How to Write a Programming Language: Part 2, The Parser

We’ve got our tokens: now we need to knit them together into trees. Andy Balaam continues writing a programming language with the parser.

In this series we are writing a programming language, which may sound advanced, but is actually much easier than you might expect. Last time, we wrote a lexer, which takes in a text characters (source code) and spits out tokens, which are the raw chunks a program is made up of such as numbers, strings and symbols.

This time, we will write the parser, which takes the tokens coming out of the lexer and understands how they fit together, building structured objects corresponding to meaningful parts of our program, such as creating a variable or calling a function. These structured objects are called the syntax tree.

Next time, we’ll work on the evaluator, which takes in the syntax tree and does the things it says, executing the program. By the end of this series, you will have seen all the most fundamental parts of an interpreter, and be ready to build your own!

A bit more about Cell

Last time we saw that the language we are writing, Cell, is designed to be simple to write, rather than being particularly easy to use. It also lacks a lot of the error handling and other important features of a real language, but it does allow us to do the normal things we do when programming: make variables, define functions and perform logic and mathematical operations.

One of the ways Cell is simpler than other languages is that things like if and for that are normally special keywords in other languages are just normal functions in Cell.
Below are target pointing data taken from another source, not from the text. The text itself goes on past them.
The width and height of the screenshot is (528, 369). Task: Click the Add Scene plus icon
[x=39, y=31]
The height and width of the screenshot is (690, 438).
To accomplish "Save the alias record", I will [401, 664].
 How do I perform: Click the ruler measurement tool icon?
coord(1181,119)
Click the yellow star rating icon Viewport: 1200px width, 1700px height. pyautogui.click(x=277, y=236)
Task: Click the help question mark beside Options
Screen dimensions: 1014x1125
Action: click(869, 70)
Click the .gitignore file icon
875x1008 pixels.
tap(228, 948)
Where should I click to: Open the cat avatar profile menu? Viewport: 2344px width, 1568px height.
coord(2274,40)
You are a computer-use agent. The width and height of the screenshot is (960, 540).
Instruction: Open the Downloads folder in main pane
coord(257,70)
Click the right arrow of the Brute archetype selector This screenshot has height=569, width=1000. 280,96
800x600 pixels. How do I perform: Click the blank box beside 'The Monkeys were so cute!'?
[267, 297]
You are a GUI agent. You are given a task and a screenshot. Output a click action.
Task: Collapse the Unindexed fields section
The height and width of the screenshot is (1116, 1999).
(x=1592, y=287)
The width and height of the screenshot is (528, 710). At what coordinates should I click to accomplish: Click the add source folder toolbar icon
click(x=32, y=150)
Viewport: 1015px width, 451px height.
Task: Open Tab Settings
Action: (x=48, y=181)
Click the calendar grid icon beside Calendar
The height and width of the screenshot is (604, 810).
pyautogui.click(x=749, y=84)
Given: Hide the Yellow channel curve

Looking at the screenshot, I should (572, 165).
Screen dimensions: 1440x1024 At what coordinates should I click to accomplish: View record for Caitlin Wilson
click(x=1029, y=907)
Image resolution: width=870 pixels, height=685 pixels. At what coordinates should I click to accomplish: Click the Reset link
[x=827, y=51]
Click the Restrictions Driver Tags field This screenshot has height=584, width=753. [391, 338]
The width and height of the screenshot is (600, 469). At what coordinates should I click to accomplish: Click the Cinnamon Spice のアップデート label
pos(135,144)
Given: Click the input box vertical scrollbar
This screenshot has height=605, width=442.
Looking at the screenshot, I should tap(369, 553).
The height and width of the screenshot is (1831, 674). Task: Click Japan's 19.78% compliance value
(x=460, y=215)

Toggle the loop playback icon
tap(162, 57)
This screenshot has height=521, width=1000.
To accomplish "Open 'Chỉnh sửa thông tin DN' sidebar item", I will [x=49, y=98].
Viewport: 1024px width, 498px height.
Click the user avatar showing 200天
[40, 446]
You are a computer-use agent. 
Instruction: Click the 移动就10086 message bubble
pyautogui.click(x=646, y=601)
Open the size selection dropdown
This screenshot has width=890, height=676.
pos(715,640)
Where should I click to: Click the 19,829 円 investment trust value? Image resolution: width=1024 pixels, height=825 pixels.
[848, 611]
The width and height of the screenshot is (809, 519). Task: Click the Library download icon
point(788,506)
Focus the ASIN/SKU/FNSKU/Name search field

This program demonstrates this idea for if :

  if(
    is_even( 2 ),
    { print "Even!"; },
    { print "Odd."; }
  );

In Cell, if is a function that takes three arguments: a condition, a function to call if the condition is true, and another to call otherwise (the else part). By passing functions as arguments, we avoid the need for a special keyword to define logical structures like if and for . This makes our parser simple, and it also means Cell programmers can write their own functions similar to the if function, and have them be first-class citizens, on a par to built-ins like if and for .

Because of the simplicity this allows, Cell’s parser only needs to recognise a few simple structures.

Cell’s parser

Cell has four expression types:

Assignment: x = 3
Operations: 4 + y
Function calls: sqrt( -1 )
Function definitions: {:(x, y) x + y;}

The parser’s job is to recognise from the tokens it sees which of these expression types it is seeing, and build up a tree structure of the expressions. For example, this code snippet:

  x = 3 + 4;

should be parsed to a tree structure something like this:

  Assignment:
    Symbol: x
    Value:
      Operation:
        Type: +
        Arguments:
          3
          4

In Cell, you can tell what kind of expression you are looking at from the first two tokens. So in the example above, if we look at the first token (" x " we can’t tell whether this is going to be an operation like x + 2 , or an assignment. Once we have the second token ( = ) we know we are dealing with an assignment.

Once the parser has recognised we are dealing with an assignment, it can treat everything on the right-hand side of the = as a new expression. This new expression will be parsed and nested inside the tree structure of the first one. That is how Operation ends up inside the Assignment section above.

Cell is written in Python, and the tree structures built up by the parser are Python tuples like ( "operation" , "+" , 3 , 4 ) or ( "assignment" , "x" , 18 ).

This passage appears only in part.